I operate a pretty scattered mind, particularly under stress. I’m lucky that my mum doesn't have this problem. This means she can remind me and keep me on track with regards to her care.
The emotional impact of care work is hugely ignored in the media and by society at large. As a carer it can be easier to ignore your own feelings and wellbeing in favour of the person you are caring for. This is often a survival strategy when going through a tough time. However, this can cross over into self-neglect very easily. A coping strategy that I have developed is a ‘nervous system reset’; for me jumping in cold water helps.
Carers are invisible. They are not valued - certainly not economically, and we often don’t value ourselves. I didn’t acknowledge my role as a caregiver until the pandemic magnified my responsibilities. Care work is stigmatised. It is often viewed as gendered work by those socialised as women. We need to think about care differently. My experience supporting my mum has made me passionate about challenging outdated notions of ‘service user’ and ‘service provider’ and advocating for better conditions and recognition for care workers.
The value of reciprocity
My mum's illness has taught me the importance of the reciprocity of care. Many of us love giving but find it much harder to receive. In my experience, this is very true of people with a long-term illness. Patients are increasingly forced into a passive role - that of a ‘service user’. It is often an incredibly frustrating position, without agency. For me and my mum, it is important for both of us to make sure our role as carer/patient doesn’t define us. This can be challenging in the face of institutional systems.

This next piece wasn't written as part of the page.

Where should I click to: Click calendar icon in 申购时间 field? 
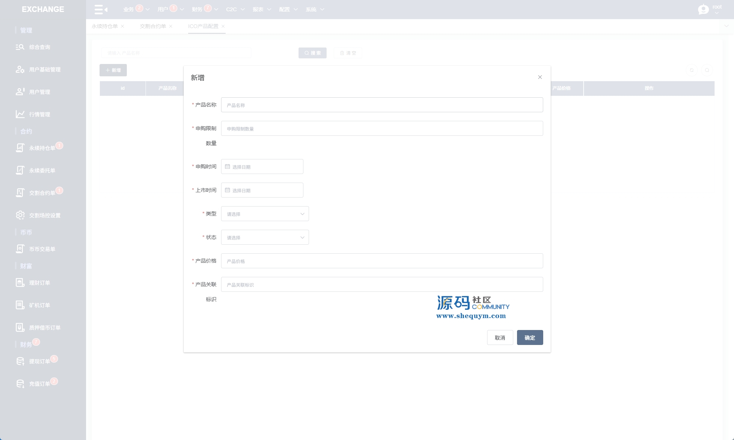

Over the past 20 years of her illness, my mum has worked passionately to make her voice, and the voice of other Cancer patients heard. She has always got time for other people going through diagnosis and treatment. She has become such an expert counsellor that I lovingly nicknamed the ‘Cancer Queen’. At the same time, she still supports me to make sure I’m taking care of my own health. My mum’s advocacy and how she deals with her illness has shaped how I am in the world. Recognising how to continue to receive care from her is a big part of this.